- Died: September 11, 2024 Chicago, Illinois, U.S.
- Other name: Bionic Woman
- Occupations: Female impersonator, entertainer, advocate

= Chilli Pepper (entertainer) =

Chilli Pepper was an entertainer, female impersonator and trans woman who was known as a frequent talk show guest in the 1980s and was a HIV/AIDS awareness advocate. Pepper's name was added to the National LGBTQ Wall of Honor in 2025.

==Early life and career==
As a teenager Pepper travelled from Santiago, Chile to Chicago, Illinois to win her first impersonation contest and later became a local celebrity in the 1970s from performing at the Baton Show Lounge. She won Miss Gay Chicago in 1974 and the first Miss Continental drag pageant in 1980.

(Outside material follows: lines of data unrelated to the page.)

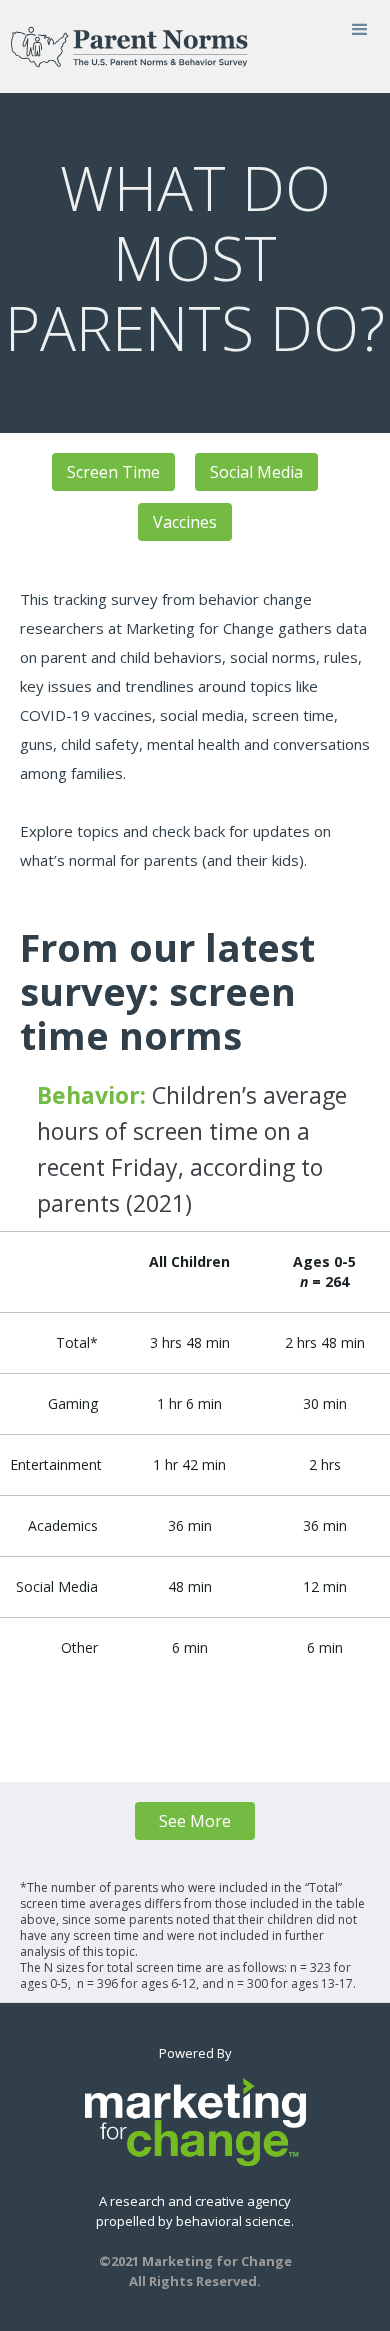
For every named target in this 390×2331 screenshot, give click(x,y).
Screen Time (113, 472)
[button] (360, 30)
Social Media (256, 472)
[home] (124, 46)
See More (195, 1821)
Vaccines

In the 1980s and 1990s, Pepper went on to appear on such television talk shows as The Phil Donahue Show, The Jenny Jones Show, The Joan Rivers Show, The Jerry Springer Show and The Oprah Winfrey Show.

In 2017, in a Chicago Magazine interview, Pepper told writer Bill Zehme she was preferable to the term "female impersonator" over "drag queen."

On March 14, 2024, at the 35th GLAAD Media Awards Pepper and a talk show host Paolo Presta presented the GLAAD Vanguard Award to Oprah Winfrey.

==Death==
Chilli Pepper died peacefully in her home Chicago on September 11, 2024, after having stage four cancer.